### TEXT BLOCK:
◆ ◆ ◆
As a Monitoring SME & Architect, you will be responsible for designing, implementing a comprehensible Monitoring Solutions & process to ensure uptime, system health, performance & reliability. You will be responsible for reduction of alert volume, implement intelligible alerting, alert co-relations, compression of alerts, measuring signal to noise ratio and setting up an early warning system across Operations. You will be required to collaborate across teams and create centralized dashboarding and visibility to remove Silos. You will be responsible for architecting monitoring configurations in a scalable & secure model leveraging automation with a future scope of AI integrated Monitoring Operations.
Problem-solving skills - should be able to devise technical and creative solutions. Use Analytics to understand pattern and pro-actively identify gaps
Communication skills - Effective communication is key in this role to gather data about problems, prepare detailed notes and reports, and update users with further steps
Time management - Need to maintain excellent time management skills and should be able to set priorities when handling multiple cases.
◆ ◆ ◆
### TO-DO LIST:
1. Condense the job description's paragraph beginning "As a Monitoring SME & Architect" into a short bulleted list of its main responsibilities.
2. Quote the job description word for word from "Problem-solving skills - should" to "handling multiple cases.".
The records have nothing to do with the job description.
◆ ◆ ◆
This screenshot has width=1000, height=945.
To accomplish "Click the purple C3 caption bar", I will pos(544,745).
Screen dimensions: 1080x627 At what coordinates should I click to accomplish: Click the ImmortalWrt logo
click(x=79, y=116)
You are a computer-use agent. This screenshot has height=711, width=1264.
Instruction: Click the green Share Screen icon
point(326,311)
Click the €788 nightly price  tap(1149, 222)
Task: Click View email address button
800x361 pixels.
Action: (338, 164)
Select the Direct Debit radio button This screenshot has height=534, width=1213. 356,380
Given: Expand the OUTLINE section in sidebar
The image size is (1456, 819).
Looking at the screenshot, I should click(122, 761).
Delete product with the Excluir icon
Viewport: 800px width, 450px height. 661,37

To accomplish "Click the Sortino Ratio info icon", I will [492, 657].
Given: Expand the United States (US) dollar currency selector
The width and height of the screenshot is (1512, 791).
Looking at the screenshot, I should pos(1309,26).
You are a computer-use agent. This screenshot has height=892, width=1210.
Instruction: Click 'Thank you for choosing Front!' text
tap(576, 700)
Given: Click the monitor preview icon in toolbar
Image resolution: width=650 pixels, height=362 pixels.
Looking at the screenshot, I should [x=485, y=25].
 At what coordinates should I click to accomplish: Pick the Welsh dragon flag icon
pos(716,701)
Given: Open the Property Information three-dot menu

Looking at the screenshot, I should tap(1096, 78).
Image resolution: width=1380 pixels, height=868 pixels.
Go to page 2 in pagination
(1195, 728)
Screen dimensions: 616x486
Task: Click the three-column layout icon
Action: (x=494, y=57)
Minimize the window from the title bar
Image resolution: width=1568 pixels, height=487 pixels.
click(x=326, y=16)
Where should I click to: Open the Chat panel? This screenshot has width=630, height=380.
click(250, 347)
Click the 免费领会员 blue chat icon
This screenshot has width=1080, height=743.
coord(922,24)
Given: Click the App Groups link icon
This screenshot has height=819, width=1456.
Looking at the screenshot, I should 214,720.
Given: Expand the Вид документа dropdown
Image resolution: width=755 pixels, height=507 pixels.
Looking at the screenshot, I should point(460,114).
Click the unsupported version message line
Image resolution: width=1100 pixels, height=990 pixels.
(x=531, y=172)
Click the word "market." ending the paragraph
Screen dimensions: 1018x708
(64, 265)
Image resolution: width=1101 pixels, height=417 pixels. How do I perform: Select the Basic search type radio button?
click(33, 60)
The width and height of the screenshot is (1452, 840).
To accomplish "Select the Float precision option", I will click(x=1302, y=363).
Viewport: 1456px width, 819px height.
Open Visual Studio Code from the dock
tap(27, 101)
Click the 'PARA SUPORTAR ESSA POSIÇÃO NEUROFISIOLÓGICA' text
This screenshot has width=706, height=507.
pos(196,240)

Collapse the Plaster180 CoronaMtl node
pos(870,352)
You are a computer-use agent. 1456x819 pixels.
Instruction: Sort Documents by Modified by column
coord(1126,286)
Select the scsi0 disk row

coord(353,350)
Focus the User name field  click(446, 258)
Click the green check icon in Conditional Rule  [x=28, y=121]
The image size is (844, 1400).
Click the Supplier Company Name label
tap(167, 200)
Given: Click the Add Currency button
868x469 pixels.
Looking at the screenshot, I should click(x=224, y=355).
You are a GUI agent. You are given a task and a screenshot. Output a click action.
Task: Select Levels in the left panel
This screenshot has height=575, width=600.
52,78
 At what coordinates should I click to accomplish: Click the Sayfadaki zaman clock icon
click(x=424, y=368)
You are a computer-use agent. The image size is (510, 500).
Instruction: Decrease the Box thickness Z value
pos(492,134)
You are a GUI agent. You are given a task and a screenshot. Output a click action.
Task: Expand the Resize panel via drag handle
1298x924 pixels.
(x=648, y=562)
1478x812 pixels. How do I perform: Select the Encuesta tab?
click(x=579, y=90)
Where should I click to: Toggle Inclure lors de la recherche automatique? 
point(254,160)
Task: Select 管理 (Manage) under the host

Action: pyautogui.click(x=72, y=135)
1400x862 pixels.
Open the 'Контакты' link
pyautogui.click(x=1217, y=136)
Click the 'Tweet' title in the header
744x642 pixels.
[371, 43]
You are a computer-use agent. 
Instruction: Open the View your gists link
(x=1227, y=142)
◆ ◆ ◆
### RESPONSES TO THE EXERCISE:
1.
- Design and implement understandable monitoring solutions and processes for uptime, system health, performance, and reliability
- Reduce alert volume through intelligible alerting, alert correlation, and alert compression
- Measure signal-to-noise ratio and set up an early warning system across Operations
- Collaborate across teams to build centralized dashboards and visibility that remove silos
- Architect scalable, secure monitoring configurations using automation, with future scope for AI-integrated Monitoring Operations

2.
Problem-solving skills - should be able to devise technical and creative solutions. Use Analytics to understand pattern and pro-actively identify gaps
Communication skills - Effective communication is key in this role to gather data about problems, prepare detailed notes and reports, and update users with further steps
Time management - Need to maintain excellent time management skills and should be able to set priorities when handling multiple cases.